上記の記載から、当業者であれば容易に、本発明の本質的な特徴を特定することが可能であり、且つ、本発明の趣旨及び範囲を逸脱しない限りにおいて、本発明に種々の改変や修正を加え、種々の用途や条件に適合させることが可能である。即ち、他の態様も特許請求の範囲内に含まれる。

Claims

プログラム細胞死タンパク質１（programmed cell death protein 1：ＰＤ−１）への結合能を有する核酸アプタマーであって、前記アプタマーが、モチーフCCATCTCCC（配列番号１）を有すると共に、
（i） CTTCCATCTCCCATGCTTAGTCAAACATAC（配列番号８）；又は
（ii）TGATCACAAGAATAACTATCCCATCTCCCT（配列番号９）
に対して少なくとも８５％同一の核酸配列を含む、核酸アプタマー。
前記アプタマーが、
（i） CTTCCATCTCCCATGCTTAGTCAAACATAC（配列番号８）；又は
（ii）TGATCACAAGAATAACTATCCCATCTCCCT（配列番号９）
に対して少なくとも９０％同一の核酸配列を含む、請求項１に記載の核酸アプタマー。
前記アプタマーが、
（i） CTTCCATCTCCCATGCTTAGTCAAACATAC（配列番号８）；又は
（ii）GATCACAAGAATAACTATCCCATCTCCCT（配列番号９）
に対して少なくとも９５％同一の核酸配列を含む、請求項２に記載の核酸アプタマー。
前記アプタマーが、
（i） CTTCCATCTCCCATGCTTAGTCAAACATAC（配列番号８）；又は
（ii）TGATCACAAGAATAACTATCCCATCTCCCT（配列番号９）
の核酸配列を含む、請求項３に記載の核酸アプタマー。
前記アプタマーが、
（i） TCCCTACGGCGCTAACCTTCCATCTCCCATGCTTAGTCAAACATACGCCACCGTGCTACAAC（配列番号１０）；又は
（ii）TCCCTACGGCGCTAACTGATCACAAGAATAACTATCCCATCTCCCTGCCACCGTGCTACAAC（配列番号１１）
の核酸配列からなる、請求項１に記載の核酸アプタマー。
前記アプタマーが、ＰＤ−１に対して２０ｎＭ未満の解離定数（Ｋｄ）で結合する、請求項１〜５の何れか一項に記載の核酸アプタマー。

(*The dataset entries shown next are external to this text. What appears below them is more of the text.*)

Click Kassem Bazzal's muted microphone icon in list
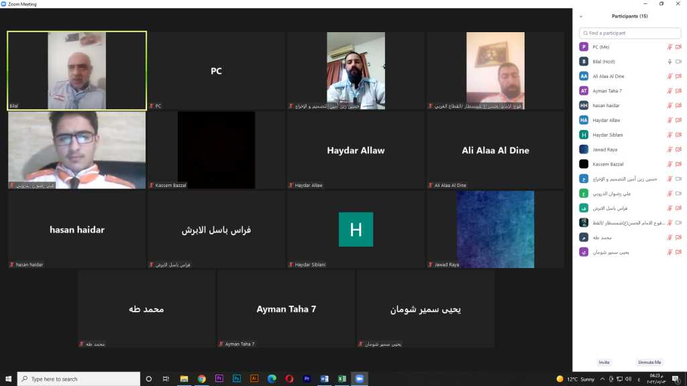The height and width of the screenshot is (386, 687). click(x=669, y=164)
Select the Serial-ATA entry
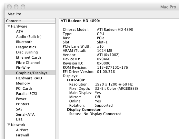 click(25, 114)
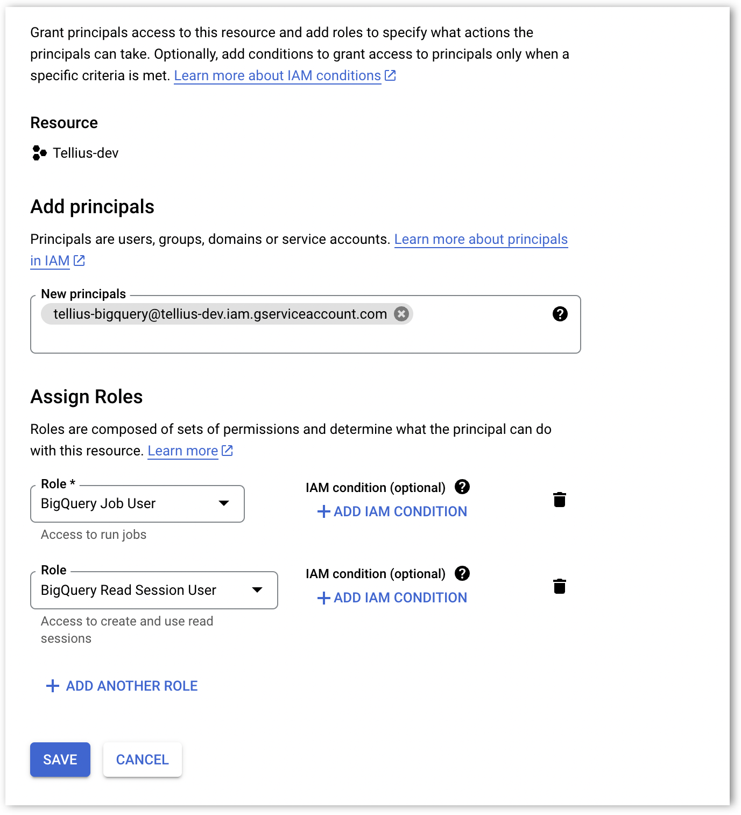Click inside the New principals input field
741x815 pixels.
coord(301,338)
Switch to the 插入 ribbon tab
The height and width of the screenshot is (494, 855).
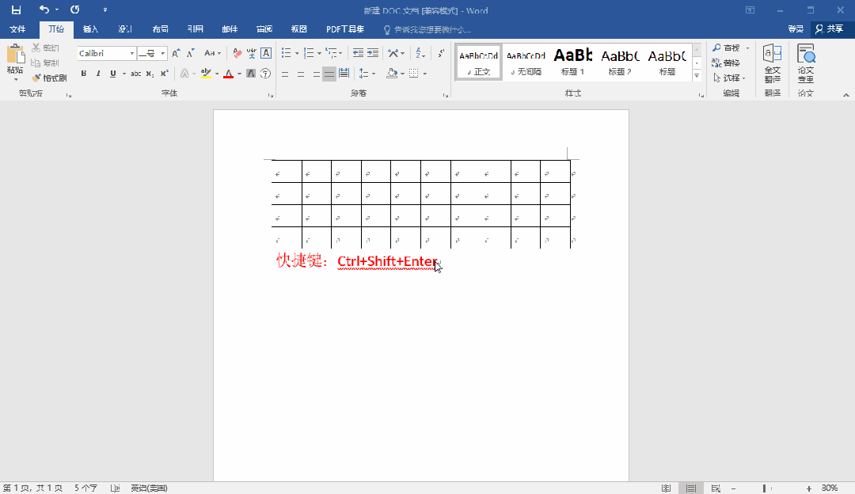point(89,28)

前記核酸アプタマーが、ポリエチレングリコール（ＰＥＧ）にコンジュゲートされてなる、請求項１〜５の何れか一項に記載の核酸アプタマー。
前記ＰＥＧが、前記核酸アプタマーの３’末端にコンジュゲートされてなる、請求項７に記載の核酸アプタマー。
前記ＰＥＧの分子量が、１０ｋＤａ〜３０ｋＤａの範囲である、請求項７に記載の核酸アプタマー。
第１の抗ＰＤ−１アプタマー、第２の抗ＰＤ−１アプタマー、及び、前記第１の抗ＰＤ−１アプタマーと前記第２の抗ＰＤ−１アプタマーとを連結するポリマー部分を含む、抗ＰＤ−１アプタマーダイマー。

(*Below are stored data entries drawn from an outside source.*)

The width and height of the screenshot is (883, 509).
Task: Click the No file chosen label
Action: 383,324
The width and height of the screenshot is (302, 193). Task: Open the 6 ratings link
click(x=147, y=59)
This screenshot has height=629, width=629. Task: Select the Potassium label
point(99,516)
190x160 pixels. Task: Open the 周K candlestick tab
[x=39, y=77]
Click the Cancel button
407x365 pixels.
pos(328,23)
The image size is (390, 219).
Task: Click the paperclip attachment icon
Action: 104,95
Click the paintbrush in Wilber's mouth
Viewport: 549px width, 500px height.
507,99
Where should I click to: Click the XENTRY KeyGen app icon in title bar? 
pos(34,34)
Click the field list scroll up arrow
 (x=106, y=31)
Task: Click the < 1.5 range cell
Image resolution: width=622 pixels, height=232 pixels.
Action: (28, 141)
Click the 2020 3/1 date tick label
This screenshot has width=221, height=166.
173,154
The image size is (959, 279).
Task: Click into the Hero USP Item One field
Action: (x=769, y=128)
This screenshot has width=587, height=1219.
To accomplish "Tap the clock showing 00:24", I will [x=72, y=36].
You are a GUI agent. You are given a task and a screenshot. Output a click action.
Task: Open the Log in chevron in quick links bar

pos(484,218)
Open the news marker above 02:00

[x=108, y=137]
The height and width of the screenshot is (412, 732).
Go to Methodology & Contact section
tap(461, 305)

前記第１の抗ＰＤ−１アプタマー及び前記第２のアプタマーのうち少なくとも一方が、請求項１〜６の何れか一項に記載の核酸アプタマーである、請求項１０に記載の抗ＰＤ−１アプタマーダイマー。
前記第１の抗ＰＤ−１アプタマーが、前記第２の抗ＰＤ−１アプタマーと同一である、又は、前記第１の抗ＰＤ−１アプタマーが、前記第２の抗ＰＤ−１アプタマーと異なる、請求項１１に記載の抗ＰＤ−１アプタマーダイマー。
前記第１のアプタマー及び前記第２のアプタマーの双方が、配列番号１の核酸配列を含む、請求項１１に記載の抗ＰＤ−１アプタマーダイマー。
前記ポリマー部分がＰＥＧである、請求項１０に記載の抗ＰＤ−１アプタマーダイマー。
前記ＰＥＧの分子量が１０ｋＤａ〜３０ｋＤａの範囲である、請求項１４に記載の抗ＰＤ−１アプタマーダイマー。
前記第１のアプタマー、前記第２のアプタマー、又はその双方が、リンカーを介して前記ポリマー部分と連結されている、請求項１０に記載の抗ＰＤ−１アプタマーダイマー。
前記リンカーがポリＴ断片を含む、請求項１６に記載の抗ＰＤ−１アプタマーダイマー。
前記ポリＴ断片が５〜２０のＴ残基を含む、請求項１７に記載の抗ＰＤ−１アプタマーダイマー。
（i）請求項１に記載の核酸アプタマー、又は、請求項１０に記載の抗ＰＤ−１アプタマーダイマーと、（ii）医薬的に許容可能な担体とを含む、医薬組成物。
対象の免疫を増強するのに用いられる医薬組成物であって、（i）請求項１に記載の核酸アプタマー、又は、請求項１０に記載の抗ＰＤ−１アプタマーダイマーと、（ii）医薬的に許容可能な担体とを含む、医薬組成物。
前記対象が、癌を有する、癌を有すると疑われる、又は癌のリスクを有するヒト患者である、請求項２０に記載の医薬組成物。
前記癌が、メラノーマ、非小細胞肺癌、大腸癌、又は腎細胞癌である、請求項２１に記載の医薬組成物。
前記対象が、ＨＩＶ感染を有する、又はＨＩＶ感染を有すると疑われるヒト患者である、請求項２０に記載の医薬組成物。